Cuando hablo de cambio interno y personal, me refiero a cualquier modificación de cualquier


índole en la propia vida: dejar de fumar, modificar las propias actitudes respecto a los hombres
o las mujeres, respecto a las propias potencialidades, respecto al trabajo o al dinero, modificar
hábitos o estilos de vida, etcétera. El primer requisito para que cualquier cambio ocurra –y, a mi
juicio, el más importante de todos- es desearlo de veras. Muchas veces nos planteamos opciones
o alternativas sin primero preguntarnos si de veras queremos eso. ¿Es esto algo que de veras nos
inquiete, que nos motive? ¿O es acaso sólo una idea atractiva que alguien nos ofrece? ¿Es este
deseo realmente mío, en buenas cuentas?

El segundo elemento, si se cumple el anterior, es el atrevernos a realmente sentir lo que


deseamos, a no dejarnos desalentar por todas aquellas voces internas que nos dicen que esto no
es posible o que no nos lo merecemos, que no somos capaces de lograrlo, etcétera. Para esto, y
como vimos antes, deberemos sobreponernos a todo el condicionamiento que nos hace ver las
cosas como imposibles, o al menos inalcanzables para nosotros.

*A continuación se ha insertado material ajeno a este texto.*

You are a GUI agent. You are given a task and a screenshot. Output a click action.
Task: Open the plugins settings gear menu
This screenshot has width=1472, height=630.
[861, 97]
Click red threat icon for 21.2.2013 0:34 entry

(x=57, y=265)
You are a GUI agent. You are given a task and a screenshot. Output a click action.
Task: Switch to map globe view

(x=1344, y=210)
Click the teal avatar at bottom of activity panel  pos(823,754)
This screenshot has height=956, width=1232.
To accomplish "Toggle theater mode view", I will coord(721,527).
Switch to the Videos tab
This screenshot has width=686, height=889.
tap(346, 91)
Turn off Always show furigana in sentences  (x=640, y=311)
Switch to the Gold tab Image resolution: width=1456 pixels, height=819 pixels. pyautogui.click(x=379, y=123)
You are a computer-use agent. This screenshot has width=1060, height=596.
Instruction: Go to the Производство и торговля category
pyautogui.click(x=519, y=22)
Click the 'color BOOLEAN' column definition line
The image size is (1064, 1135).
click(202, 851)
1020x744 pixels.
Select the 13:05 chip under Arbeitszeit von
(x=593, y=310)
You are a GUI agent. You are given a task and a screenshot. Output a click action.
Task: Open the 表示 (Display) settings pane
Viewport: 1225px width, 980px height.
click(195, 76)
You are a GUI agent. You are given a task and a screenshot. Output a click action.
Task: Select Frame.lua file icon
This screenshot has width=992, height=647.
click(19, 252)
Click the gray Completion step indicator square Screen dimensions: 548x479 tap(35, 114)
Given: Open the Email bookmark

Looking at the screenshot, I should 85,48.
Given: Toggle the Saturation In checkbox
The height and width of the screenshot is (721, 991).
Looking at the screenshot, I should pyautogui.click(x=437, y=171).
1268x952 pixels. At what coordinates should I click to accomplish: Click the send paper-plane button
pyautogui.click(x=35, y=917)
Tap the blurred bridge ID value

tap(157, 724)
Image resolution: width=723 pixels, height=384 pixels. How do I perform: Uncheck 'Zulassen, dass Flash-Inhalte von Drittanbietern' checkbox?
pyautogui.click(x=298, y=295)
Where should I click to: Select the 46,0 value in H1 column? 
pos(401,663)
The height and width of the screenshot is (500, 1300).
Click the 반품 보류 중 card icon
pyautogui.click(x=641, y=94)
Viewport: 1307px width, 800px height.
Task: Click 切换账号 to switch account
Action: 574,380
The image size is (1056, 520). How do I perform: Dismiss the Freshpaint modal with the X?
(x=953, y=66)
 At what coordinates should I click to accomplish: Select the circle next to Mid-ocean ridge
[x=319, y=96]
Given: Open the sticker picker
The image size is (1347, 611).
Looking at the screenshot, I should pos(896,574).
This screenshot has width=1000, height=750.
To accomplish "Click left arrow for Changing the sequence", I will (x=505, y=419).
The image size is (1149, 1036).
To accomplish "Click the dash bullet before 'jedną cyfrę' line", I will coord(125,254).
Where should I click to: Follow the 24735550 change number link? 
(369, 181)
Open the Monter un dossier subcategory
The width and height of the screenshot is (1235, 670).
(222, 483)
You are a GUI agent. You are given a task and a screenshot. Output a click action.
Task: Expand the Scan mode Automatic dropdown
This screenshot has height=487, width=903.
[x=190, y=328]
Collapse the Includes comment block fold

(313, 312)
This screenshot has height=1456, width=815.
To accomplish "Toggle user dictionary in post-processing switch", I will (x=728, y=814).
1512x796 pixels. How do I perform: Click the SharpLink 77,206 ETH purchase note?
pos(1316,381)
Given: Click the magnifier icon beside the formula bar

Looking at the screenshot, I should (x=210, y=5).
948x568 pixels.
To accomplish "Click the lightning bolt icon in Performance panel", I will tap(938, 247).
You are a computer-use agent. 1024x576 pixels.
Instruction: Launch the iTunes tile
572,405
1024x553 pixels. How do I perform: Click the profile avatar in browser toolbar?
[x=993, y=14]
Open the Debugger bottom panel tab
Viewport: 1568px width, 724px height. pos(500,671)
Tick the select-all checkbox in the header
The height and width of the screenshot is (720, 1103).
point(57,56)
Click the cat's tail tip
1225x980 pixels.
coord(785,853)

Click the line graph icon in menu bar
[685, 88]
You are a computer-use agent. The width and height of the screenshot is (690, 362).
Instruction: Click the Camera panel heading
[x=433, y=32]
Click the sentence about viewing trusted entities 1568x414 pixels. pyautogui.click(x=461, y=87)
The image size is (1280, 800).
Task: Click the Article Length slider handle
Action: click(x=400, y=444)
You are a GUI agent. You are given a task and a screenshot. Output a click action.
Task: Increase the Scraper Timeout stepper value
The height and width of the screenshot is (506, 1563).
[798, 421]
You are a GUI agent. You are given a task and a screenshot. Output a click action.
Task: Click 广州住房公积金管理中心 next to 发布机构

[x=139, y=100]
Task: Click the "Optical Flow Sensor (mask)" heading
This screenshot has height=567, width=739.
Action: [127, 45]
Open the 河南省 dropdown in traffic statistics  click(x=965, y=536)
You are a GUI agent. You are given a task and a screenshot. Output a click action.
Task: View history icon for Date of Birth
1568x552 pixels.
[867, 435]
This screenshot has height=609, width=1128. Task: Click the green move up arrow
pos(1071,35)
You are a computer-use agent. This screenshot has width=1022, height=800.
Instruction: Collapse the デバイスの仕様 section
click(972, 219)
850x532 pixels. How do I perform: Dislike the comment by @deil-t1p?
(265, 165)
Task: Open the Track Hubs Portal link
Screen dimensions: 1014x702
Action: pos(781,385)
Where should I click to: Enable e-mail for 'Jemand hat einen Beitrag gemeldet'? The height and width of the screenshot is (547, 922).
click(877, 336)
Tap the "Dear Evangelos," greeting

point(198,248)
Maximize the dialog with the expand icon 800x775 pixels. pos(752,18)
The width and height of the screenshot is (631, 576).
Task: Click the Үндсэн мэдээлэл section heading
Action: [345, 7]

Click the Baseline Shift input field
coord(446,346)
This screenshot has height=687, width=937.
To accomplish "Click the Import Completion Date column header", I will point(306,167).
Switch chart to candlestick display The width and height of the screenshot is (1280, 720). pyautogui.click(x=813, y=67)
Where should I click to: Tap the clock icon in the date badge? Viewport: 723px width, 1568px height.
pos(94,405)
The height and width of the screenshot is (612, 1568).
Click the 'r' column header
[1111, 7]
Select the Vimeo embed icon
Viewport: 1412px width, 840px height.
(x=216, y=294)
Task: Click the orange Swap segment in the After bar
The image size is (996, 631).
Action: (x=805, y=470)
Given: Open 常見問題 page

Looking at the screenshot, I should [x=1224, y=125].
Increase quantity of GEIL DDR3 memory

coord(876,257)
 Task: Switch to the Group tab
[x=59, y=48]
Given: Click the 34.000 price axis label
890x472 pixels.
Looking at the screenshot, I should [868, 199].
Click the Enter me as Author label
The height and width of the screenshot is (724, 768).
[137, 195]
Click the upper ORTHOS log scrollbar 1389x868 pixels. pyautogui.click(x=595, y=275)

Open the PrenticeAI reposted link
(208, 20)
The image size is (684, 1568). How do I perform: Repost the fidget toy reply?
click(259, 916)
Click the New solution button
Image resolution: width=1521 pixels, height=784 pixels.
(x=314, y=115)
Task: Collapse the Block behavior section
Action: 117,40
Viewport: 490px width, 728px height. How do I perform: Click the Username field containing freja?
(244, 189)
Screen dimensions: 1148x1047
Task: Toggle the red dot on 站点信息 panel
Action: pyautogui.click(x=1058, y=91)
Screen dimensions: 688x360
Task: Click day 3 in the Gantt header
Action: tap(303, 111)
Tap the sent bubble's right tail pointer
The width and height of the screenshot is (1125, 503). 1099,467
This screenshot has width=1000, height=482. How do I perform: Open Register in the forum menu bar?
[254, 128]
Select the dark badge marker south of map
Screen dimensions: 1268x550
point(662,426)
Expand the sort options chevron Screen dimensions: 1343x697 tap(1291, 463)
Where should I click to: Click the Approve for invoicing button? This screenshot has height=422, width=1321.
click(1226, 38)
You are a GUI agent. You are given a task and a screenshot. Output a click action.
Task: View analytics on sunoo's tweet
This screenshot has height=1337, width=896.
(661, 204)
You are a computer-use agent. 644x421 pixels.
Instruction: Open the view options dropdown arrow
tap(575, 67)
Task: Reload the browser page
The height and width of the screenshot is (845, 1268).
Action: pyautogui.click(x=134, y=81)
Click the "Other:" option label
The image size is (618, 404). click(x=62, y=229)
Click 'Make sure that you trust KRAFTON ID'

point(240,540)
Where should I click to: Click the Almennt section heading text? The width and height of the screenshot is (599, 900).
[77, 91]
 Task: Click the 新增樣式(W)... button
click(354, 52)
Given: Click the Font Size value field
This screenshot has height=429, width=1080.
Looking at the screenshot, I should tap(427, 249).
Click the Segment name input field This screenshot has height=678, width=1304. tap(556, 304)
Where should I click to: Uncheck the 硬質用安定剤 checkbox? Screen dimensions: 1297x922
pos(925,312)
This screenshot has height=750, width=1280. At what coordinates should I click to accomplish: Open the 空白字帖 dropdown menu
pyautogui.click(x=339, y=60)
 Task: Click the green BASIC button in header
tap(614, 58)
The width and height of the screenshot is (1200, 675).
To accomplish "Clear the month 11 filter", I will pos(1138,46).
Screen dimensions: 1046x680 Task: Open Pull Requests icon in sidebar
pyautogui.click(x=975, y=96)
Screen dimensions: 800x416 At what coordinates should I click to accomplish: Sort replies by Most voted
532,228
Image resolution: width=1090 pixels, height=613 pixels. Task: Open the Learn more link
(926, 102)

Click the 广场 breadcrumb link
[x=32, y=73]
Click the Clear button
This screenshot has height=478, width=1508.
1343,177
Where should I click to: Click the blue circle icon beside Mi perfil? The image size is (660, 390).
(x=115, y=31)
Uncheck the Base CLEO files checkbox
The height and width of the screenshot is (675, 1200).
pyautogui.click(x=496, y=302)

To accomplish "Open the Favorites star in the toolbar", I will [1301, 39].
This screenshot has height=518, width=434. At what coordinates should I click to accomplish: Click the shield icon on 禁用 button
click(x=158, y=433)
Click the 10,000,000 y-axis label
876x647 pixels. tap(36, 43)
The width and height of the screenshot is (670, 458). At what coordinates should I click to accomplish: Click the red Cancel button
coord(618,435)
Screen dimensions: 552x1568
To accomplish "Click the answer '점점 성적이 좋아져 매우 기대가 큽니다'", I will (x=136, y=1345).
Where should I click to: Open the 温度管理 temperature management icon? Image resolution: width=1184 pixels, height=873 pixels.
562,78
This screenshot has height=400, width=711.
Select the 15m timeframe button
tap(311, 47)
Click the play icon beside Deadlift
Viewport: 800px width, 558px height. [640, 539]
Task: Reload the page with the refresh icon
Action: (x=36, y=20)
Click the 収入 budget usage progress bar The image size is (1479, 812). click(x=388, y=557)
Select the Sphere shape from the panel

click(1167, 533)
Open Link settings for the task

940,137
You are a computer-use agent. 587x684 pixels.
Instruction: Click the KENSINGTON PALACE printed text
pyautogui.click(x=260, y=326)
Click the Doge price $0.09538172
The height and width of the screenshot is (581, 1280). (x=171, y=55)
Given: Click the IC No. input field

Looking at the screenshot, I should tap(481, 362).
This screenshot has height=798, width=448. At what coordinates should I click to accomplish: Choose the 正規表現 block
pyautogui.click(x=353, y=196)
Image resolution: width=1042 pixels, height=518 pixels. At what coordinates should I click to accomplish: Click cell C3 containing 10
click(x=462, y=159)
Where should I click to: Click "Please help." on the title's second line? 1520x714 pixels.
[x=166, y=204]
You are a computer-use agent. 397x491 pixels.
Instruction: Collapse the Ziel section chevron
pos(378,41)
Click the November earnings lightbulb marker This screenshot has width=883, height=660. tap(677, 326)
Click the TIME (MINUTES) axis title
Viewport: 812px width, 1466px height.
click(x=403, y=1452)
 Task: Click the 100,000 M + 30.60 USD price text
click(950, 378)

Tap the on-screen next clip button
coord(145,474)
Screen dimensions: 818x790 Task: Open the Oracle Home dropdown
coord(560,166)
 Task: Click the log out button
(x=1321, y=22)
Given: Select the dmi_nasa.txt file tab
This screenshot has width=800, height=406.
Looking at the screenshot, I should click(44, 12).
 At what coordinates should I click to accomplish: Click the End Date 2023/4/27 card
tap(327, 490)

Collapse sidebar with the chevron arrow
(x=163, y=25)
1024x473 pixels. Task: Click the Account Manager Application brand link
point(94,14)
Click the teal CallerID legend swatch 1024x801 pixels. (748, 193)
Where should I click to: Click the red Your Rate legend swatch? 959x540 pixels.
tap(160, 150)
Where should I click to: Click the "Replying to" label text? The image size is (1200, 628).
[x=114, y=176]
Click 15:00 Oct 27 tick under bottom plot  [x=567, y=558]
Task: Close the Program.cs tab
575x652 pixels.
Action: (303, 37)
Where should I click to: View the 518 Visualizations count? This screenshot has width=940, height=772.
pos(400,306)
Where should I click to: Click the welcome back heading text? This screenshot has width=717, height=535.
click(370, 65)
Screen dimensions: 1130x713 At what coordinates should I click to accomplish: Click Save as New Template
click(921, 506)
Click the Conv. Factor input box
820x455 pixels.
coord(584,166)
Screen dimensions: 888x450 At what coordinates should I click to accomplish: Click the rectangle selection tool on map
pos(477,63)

Un tercer elemento es hacernos responsables de nuestro deseo y de veras ver que de nosotros
depende el concretarlo. Me imagino ese momento como una ventana que se abre, a través de la
cual uno ve que “es posible” el cambio. Es muy útil para lograr ver esto que recordemos
ocasiones en que, en el pasado, logramos algo que nos propusimos. Tenemos esa capacidad, y
sólo debemos descubrirla en nosotros.

Un quinto elemento –muy cercano al anterior- es hacerse cargo del aspecto práctico de la
posibilidad que acabamos de percibir. ¿Qué debemos hacer, en un plano estrictamente práctico,
para llevar a cabo ese cambio?

El elemento final –y no menos importante que los demás- es estar dispuesto a pagar el precio
que implica realizar el cambio. Dicho sea de paso, este precio puede ser menor que el que
imaginamos, y las personas que no desean de veras llevarlo a cabo (la primera condición) suelen
intentar desalentarse a propósito imaginando consecuencias catastróficas si realizan lo que
desean hacer. En la realidad, sin embargo, sí es posible que incomodemos a más de alguien o
que experimentemos sentimientos y vivencias desagradables o situaciones incómodas o
demandantes. Esto es, por supuesto, posible y es quizás un precio necesario. Si estamos
dispuestos a pagarlo y de veras deseamos el cambio... lo haremos. Y es, por supuesto, legítimo y
deseable buscar todos los elementos o personas que nos ayuden o apoyen en ese proceso.